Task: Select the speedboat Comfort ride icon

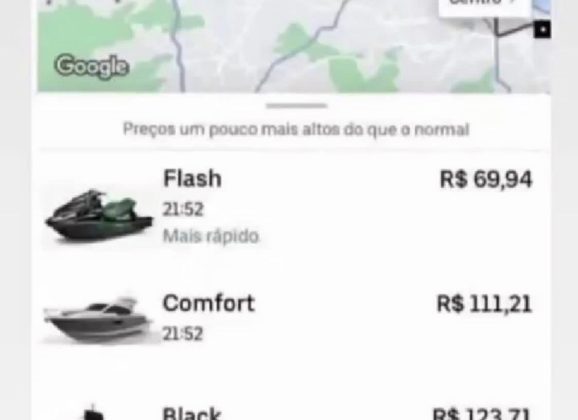Action: pyautogui.click(x=98, y=319)
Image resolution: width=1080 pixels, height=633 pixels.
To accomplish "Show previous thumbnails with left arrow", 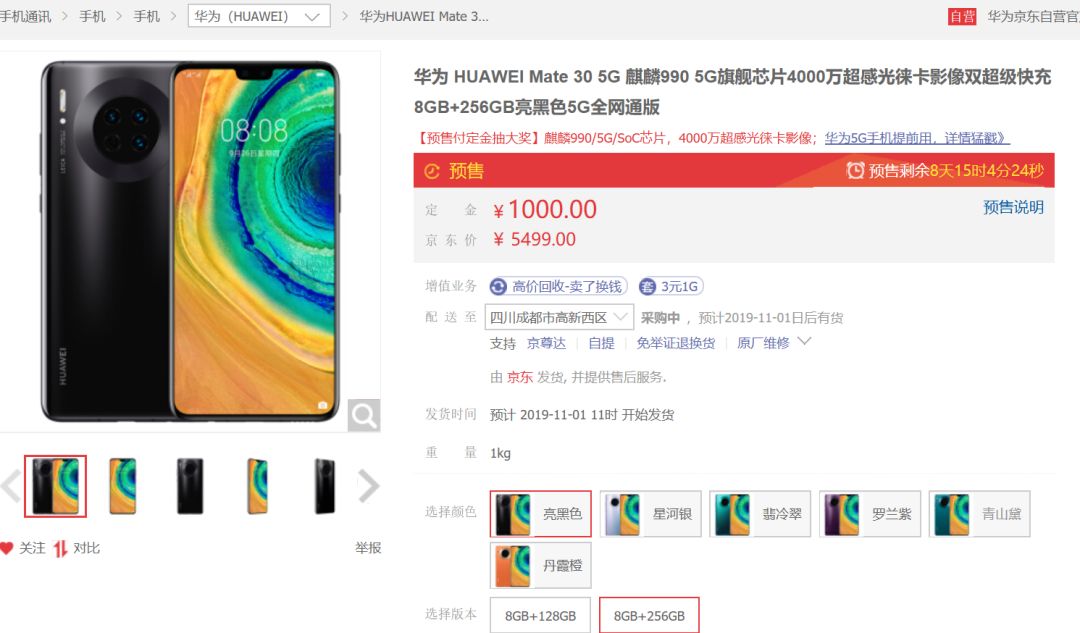I will click(x=10, y=486).
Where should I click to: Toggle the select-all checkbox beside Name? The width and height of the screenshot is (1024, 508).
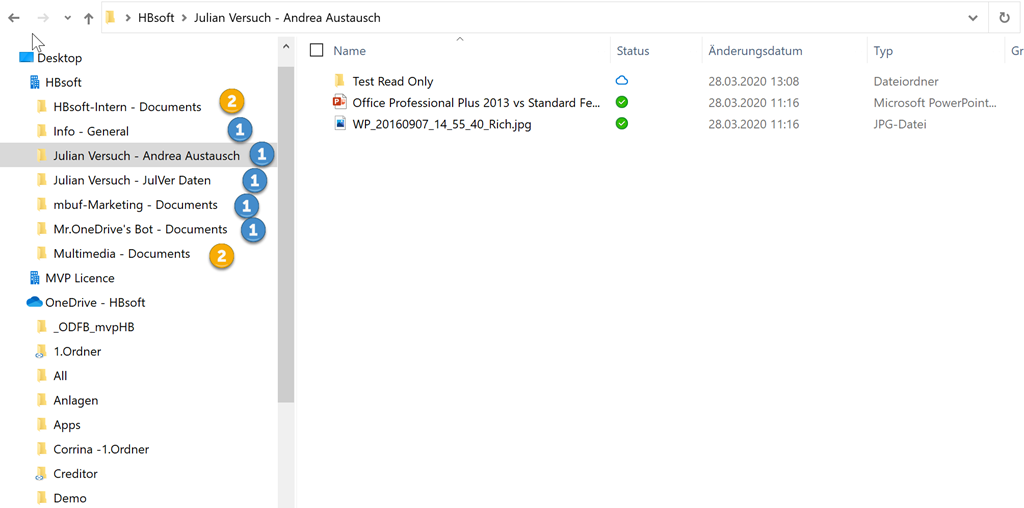(317, 51)
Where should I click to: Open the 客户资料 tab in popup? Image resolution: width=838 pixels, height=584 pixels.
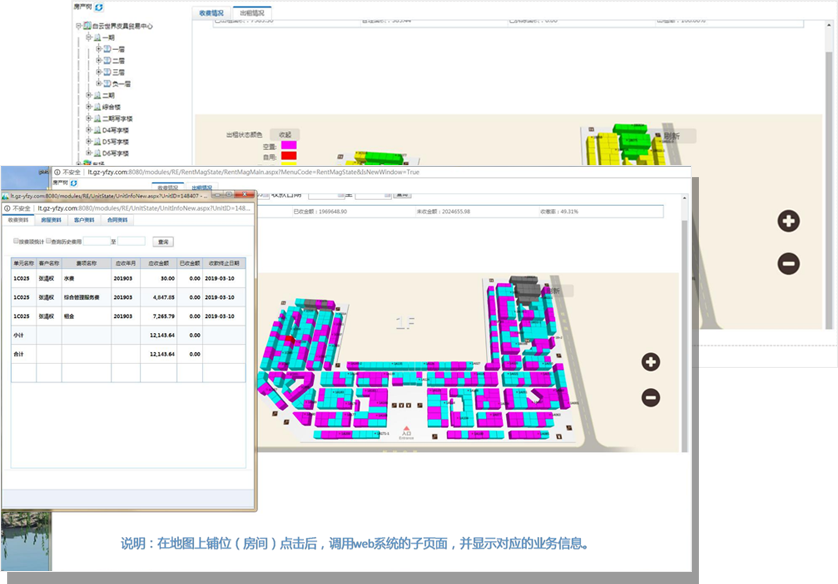(83, 220)
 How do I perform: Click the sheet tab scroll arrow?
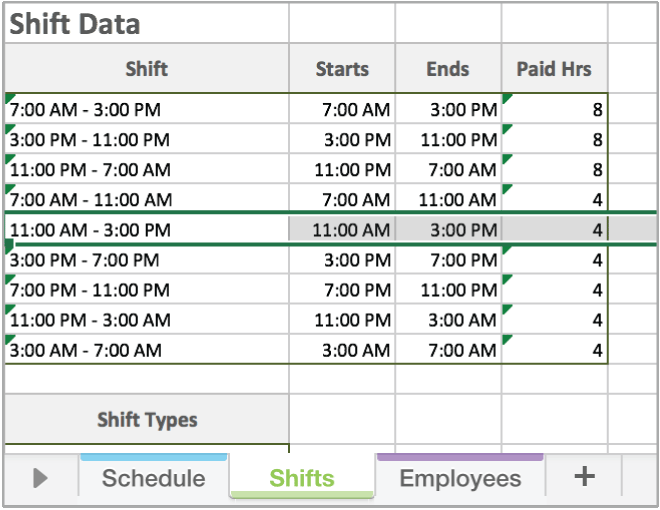[x=40, y=478]
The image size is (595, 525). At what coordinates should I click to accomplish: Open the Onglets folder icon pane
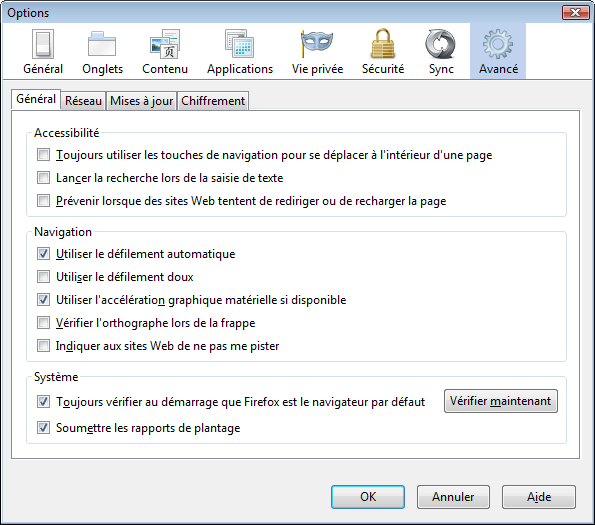102,52
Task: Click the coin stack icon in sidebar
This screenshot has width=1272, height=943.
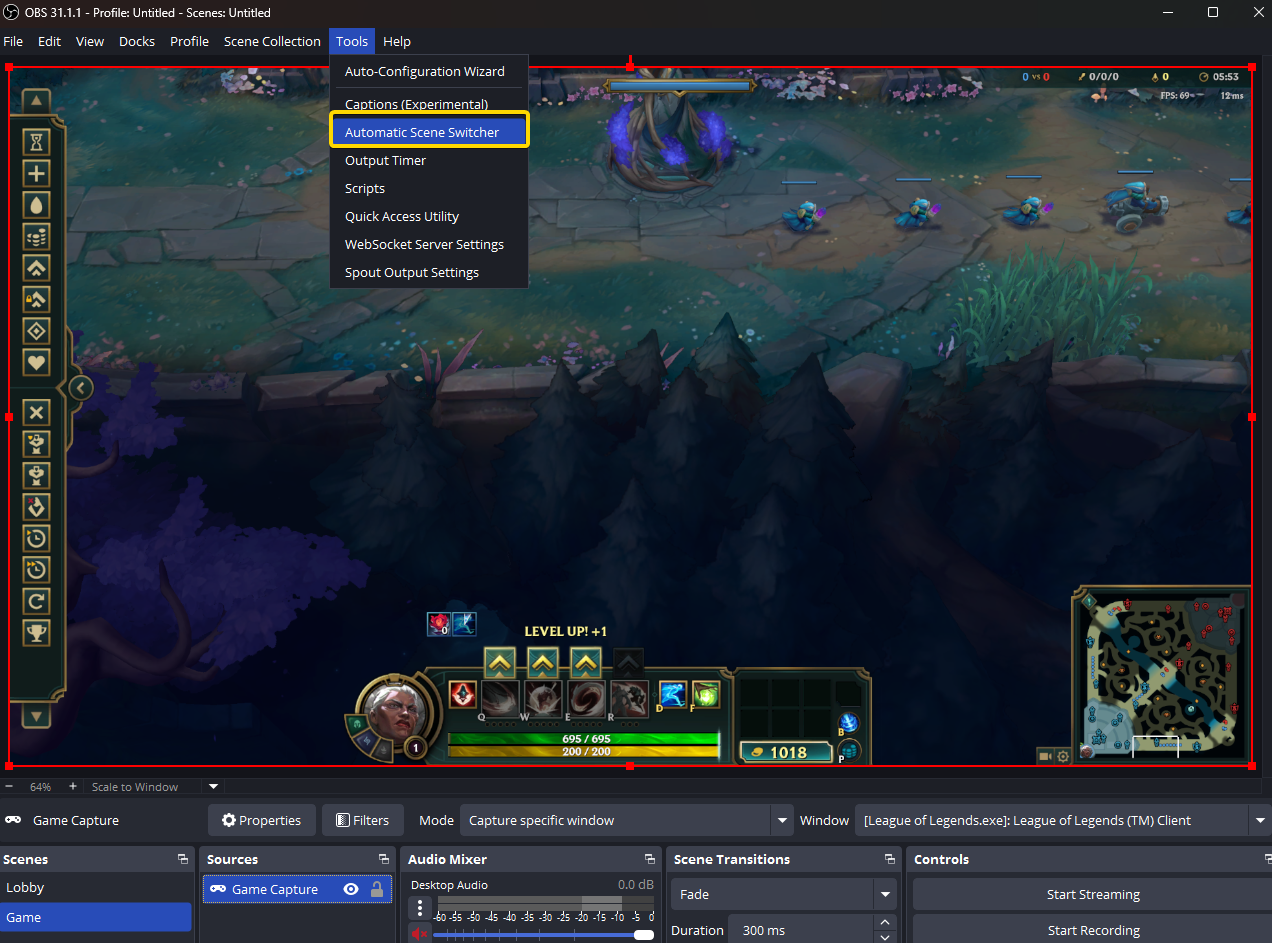Action: 37,236
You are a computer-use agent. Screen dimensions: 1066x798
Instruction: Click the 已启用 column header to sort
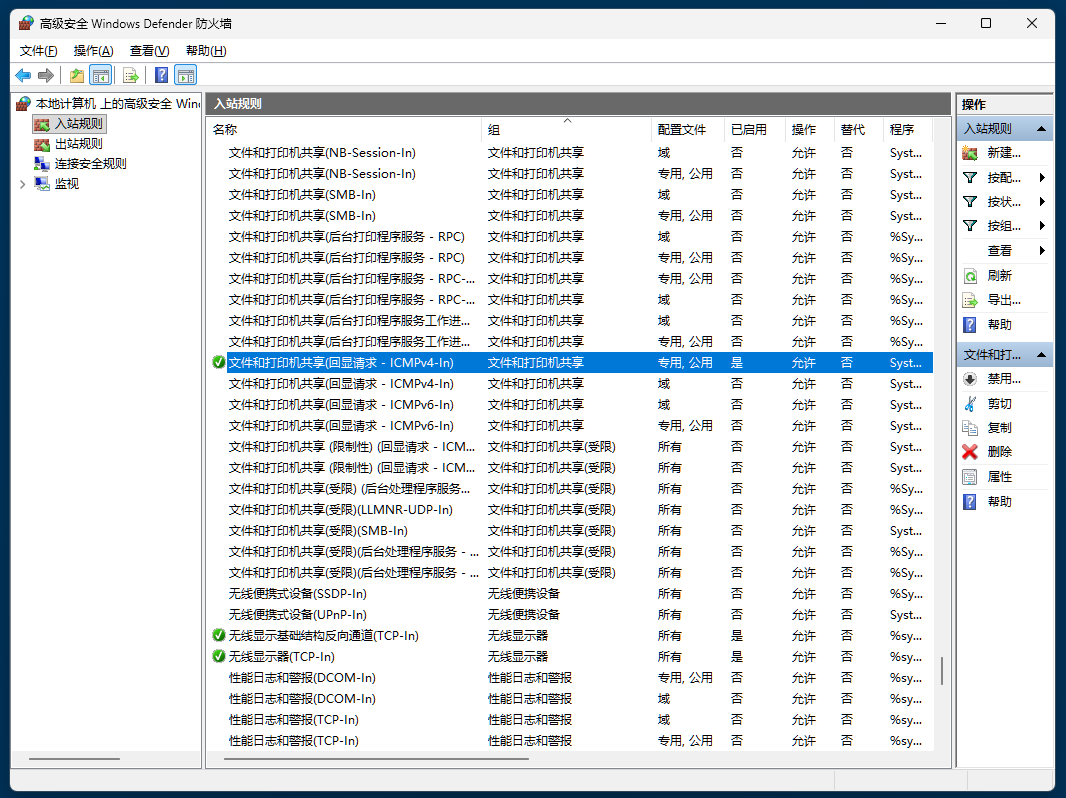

*****

- Task statement: Copy out the entries verbatim, starting at the line containing "The image size" and continuing through the last line of the entries. Omit the pictures from the output.

- Output for this exercise:
The image size is (595, 525). At what coordinates should I click to accomplish: Open the Onglets folder icon pane
102,52
Task: Click the coin stack icon in sidebar
This screenshot has width=1272, height=943.
Action: 37,236
You are a computer-use agent. Screen dimensions: 1066x798
Instruction: Click the 已启用 column header to sort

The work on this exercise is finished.